Umumnya pencari rumpun buah kolang-kaling, serta penyadap pohon enau ini, dibekali ramuan penawar gatal.
Lantaran, jika sekujur kulit tak dilumuri ramuan anti gatal, dipastikan tak ada pemanjat bisa atawa mampu menahan “merang” maupun serbuk pohon amat-sangat gatal pada bagian kulit manapun.
Kemudian setelah rumpun buah kolang-kaling dibawa turun, selanjutnya direbus mendidih hingga ketebalan kulit bagian luar buah, menjadi masak atawa lembek.
Setelah itu, di dinginkan sejenak, selanjutnya dikupas sehingga bisa diperoleh kolang kaling berwarna putih.
Kolang-kaling berwarna putih ini dikumpulkan, kemudian dijual pada bandar, pedagang pengumpul, atawa pada tengkulak seharga Rp5 ribu setiap kilogram.
Di pasar-pasar kini harganya berkisar Rp7 ribu hingga mencapai Rp10 ribu setiap kilogram, apalagi jika pada Puasa Ramadhan untuk kolak berbuka puasa.

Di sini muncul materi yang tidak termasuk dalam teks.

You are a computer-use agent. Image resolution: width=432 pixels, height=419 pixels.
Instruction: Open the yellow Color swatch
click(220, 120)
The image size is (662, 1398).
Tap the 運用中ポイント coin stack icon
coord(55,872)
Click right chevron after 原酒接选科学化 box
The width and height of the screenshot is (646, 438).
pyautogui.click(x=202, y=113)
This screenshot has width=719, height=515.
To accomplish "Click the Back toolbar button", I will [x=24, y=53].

Selain itu, juga antara lain bisa diproduksi menjadi manisan kolang-kaling, dengan beragam pewarnaan amat-sangat menarik.
Produksi kolang-kaling ini, antara lain bisa ditemukan di Kecamatan Singajaya, Bungbulang, Pameungpeuk, atawa di pinggiran lintasan ruas badan jalan di perbatasan Garut dengan Kabupaten Tasikmalaya.
Bahkan Juga hampir terdapat pada seluruh lokasi di Kabupaten Garut.
*******
Esay/ Foto: John Doddy Hidayat.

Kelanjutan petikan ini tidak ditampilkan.